Tip # 3: Balance Your Diet
What you choose to eat can be powerfully important for your health and well being. Your diet can make a huge difference to your Blood sugar levels, and also you blood pressure and cholesterol levels.
It used to be thought that a diet for controlling diabetes was all about cutting out sugar. Nowadays the nutritional recommendations focus more on weight control and a healthy eating pattern low in saturated fats and high in fiber, with a moderate intake in less refined wholegrain carbohydrate foods and of healthy fats such as those in oils and nuts.
A small amount of added sugar is not a problem, since we now know that starchy carbohydrate foods cause a greater increase in blood glucose levels than does sugar. The quality of the carbohydrate foods you choose and the type of fats you eat are important.
Tip # 4: Food labels
Nutritional information panels on food packaging allow us to compare products of the same nature. Always check the ‘per 100g’ column. The serving size given on the label is determined by the manufacturer and in not necessarily the right one for you.
DAIRY
For dairy products, check the fat and saturated fat content and choose lower-fat varieties. If you do choose full-fat versions, simply eat smaller amounts. As a general rule, choose foods with less than 10 grams total fat per ‘100 grams’, but with dairy products choose foods with less than 2 grams total fat per ‘100 grams’. Aim for as low a saturated fat content as possible.
BREADS
For breads, you need to check whether it is a wholegrain, and is high in fiber (more than 5 grams fiber per 100 grams.) Or has a low GI. For breakfast cereals, check the fiber content and choose higher-fiber cereals (3 grams fiber per serve).
CEREALS
Some cereals are higher in fat but this comes from nuts which contain healthy fats. Don’t let the fat content of these foods put you off – as they can be healthy choices in controlled amounts. Do look out for the sugar content – some breakfast cereals are very high in sugar.
Tip # 5: A word about Sugar Substitutes
A moderate intake of sugar (10 per cent of your total daily energy needs) is acceptable in a healthy diet, but diabetic diets often include sweeteners to replace sugar in foods and beverages. There are two types of sweetener: non-nutritive (which is also referred to as ‘artificial’ or ‘intense’) and nutritive.

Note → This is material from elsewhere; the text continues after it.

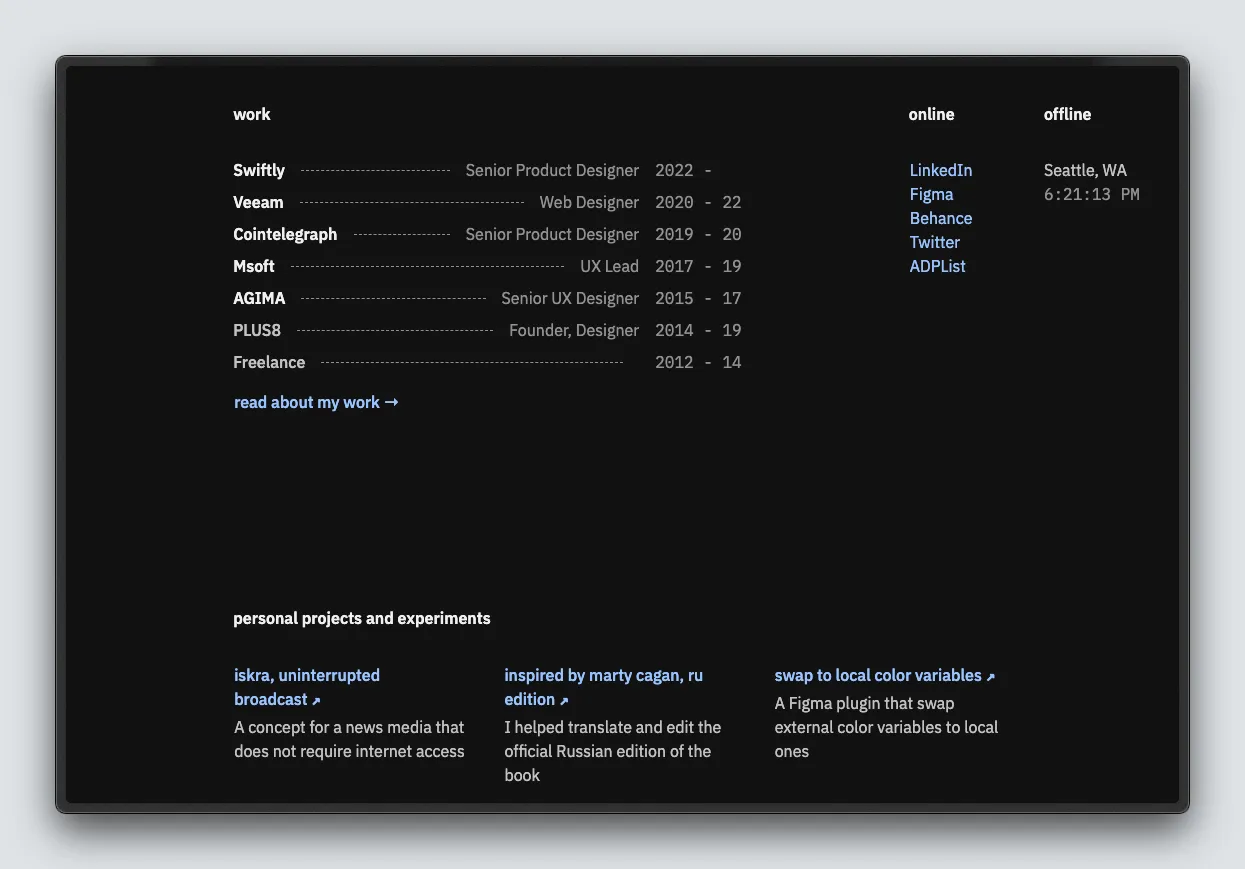The width and height of the screenshot is (1245, 869).
Task: Click the Cointelegraph company name
Action: tap(285, 234)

Non-nutritive sweeteners, such as saccharin, have a minimal or no effect on blood glucose levels, making them popular among people trying to lose weight and control their blood sugar levels. They are generally much sweeter than sugar, so you need to use much less of them
Nutritive sweeteners, still contain calories and can affect blood glucose levels. Some such as honey and fructose, should be considered as providing plentiful energy without much nutritional value.
Non-nutritive sweeteners:
Saccharin: (954) Available in table-top powder, liquid or tablet.
Aspartame : (951) Used in diet products such as sugar-free gum, soda, cordial, yogurts.
Cyclamate : (952) Not suitable for cooking
Acesulfame K : (950) Suitable for cooking – stable at high temperatures.
Sucralose : (955) Very heat stable and no aftertaste.
Steviol glycosides : (960) Heat stable – does have an aniseed aftertaste.